Stève Sfartz has a long career in the IT industry. Starting from NeXT and Java in ’90, he always has taken up and worked on cutting-edge technologies and frameworks. Nowadays Stève is deeply involved with Web APIs, and he leads a global team of developer advocates for DevNet – Cisco’s Developer Program.
So, with a little surprise, his attendance at Codemotion Rome 2017 was about what capabilities DevNet can offer to developers and, in particular, he choose the Bot topic to showcase explain how Cisco API can help to provide enterprise-class experience.
Stève is really engaged with DevNet. Cisco developers program is aimed to explain, teach, and help developers worldwide how to use all available features and there are much areas of interest to cover: how to do IoT, how to work with collaboration tools or videos, how to connect and develop networks devices and features.
Mixing and infrastructure and code, you should move from full stack web developer to full stack new generation app developer.
There is plenty of tutorials, community forums and environment tours on DevNet to experiment and text Cisco technologies. In Stève’s opinion, the really hot topics involve interconnection and communication.
Modern developers, in fact, need to connect together different worlds and have to work on a mix of infrastructure and code. So their skills and knowledge should encompass different domains: hardware, networking, and software, programming all that together.
On top of this technical challenge, it comes the challenge to provide a useful and well-suited service to users and customers. This is especially true, he says, when it involves communication features. It could be not trivial to have a good quality when you bring video or chat in your apps or services, but it should. And Stève has the right mindset and experience to share with us.
His talk at Codemotion Rome 2017 was about how to properly build chatbot and voice machines (a.k.a voice interactive assistants). While, in fact, could be really simple and fast to code a bot, the real challenge starts when you aim to build a professional bot.
From Stève Sfartz point of view, you need serious programming and API architecture experience but also “bot specific” skills.
What do you need to build a chatbot? Just an API responding to events, few lines of code with a “good” framework. What means good? It depends on your needs.
Chatbots and voice assistants have a common ground on their basic flow: write a code that is ready to produce a specific response when an event occurs and deploy it somewhere. Of course you can, and usually, you must instruct your code to retrieve some external data to produce an appropriate reply to incoming inquiries.
Then it comes the hard part and it’s mostly related to how you manage your bot in production.
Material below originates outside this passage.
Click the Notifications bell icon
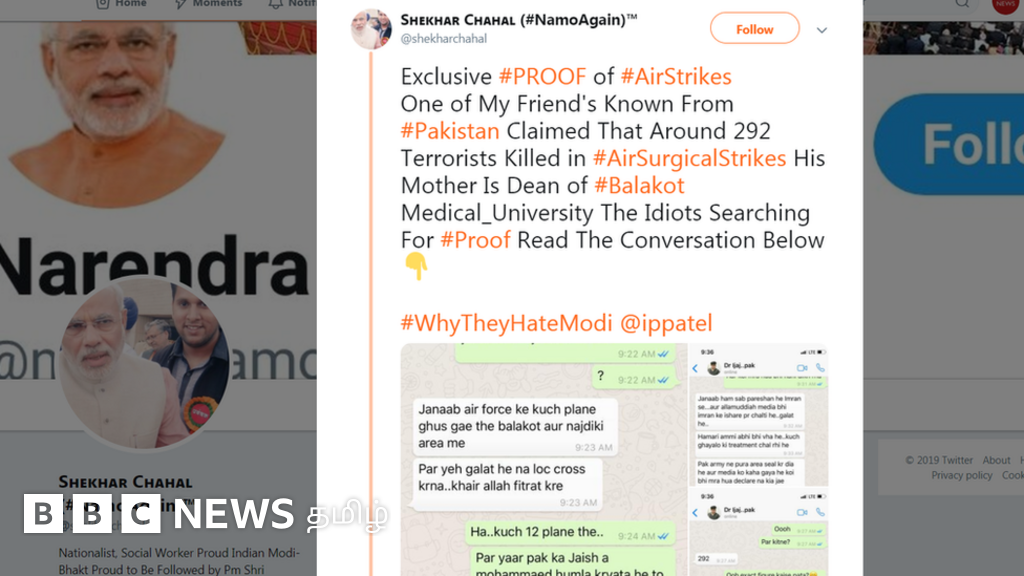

Bots and assistants are commonly deployed on cloud or serverless services, and while it makes really easy to run then, Stève said, it could be a pain to diagnose problems and follow real-time usage. Frameworks can provide emulators to help developers in debugging activities. And developers can use chops to monitor how and what their bots are performing.
As Stève Sfartz explained during his talk, there are some specific topics to considers when working on chatbots too. First of all the experience to the end user: it’s a conversation, so developers should provide a welcome message, help commands, and fallback commands. Moreover, developers should consider a way to store the context of the conversation, to provide the proper flow of information.
The bot industry is just starting and Stève suggested some smart insight about the next stage. For instance, at present time there is no standard on providing some “about” info (who created the bot? what usage and data privacy policy?) as well as no standard to know the current status and health check.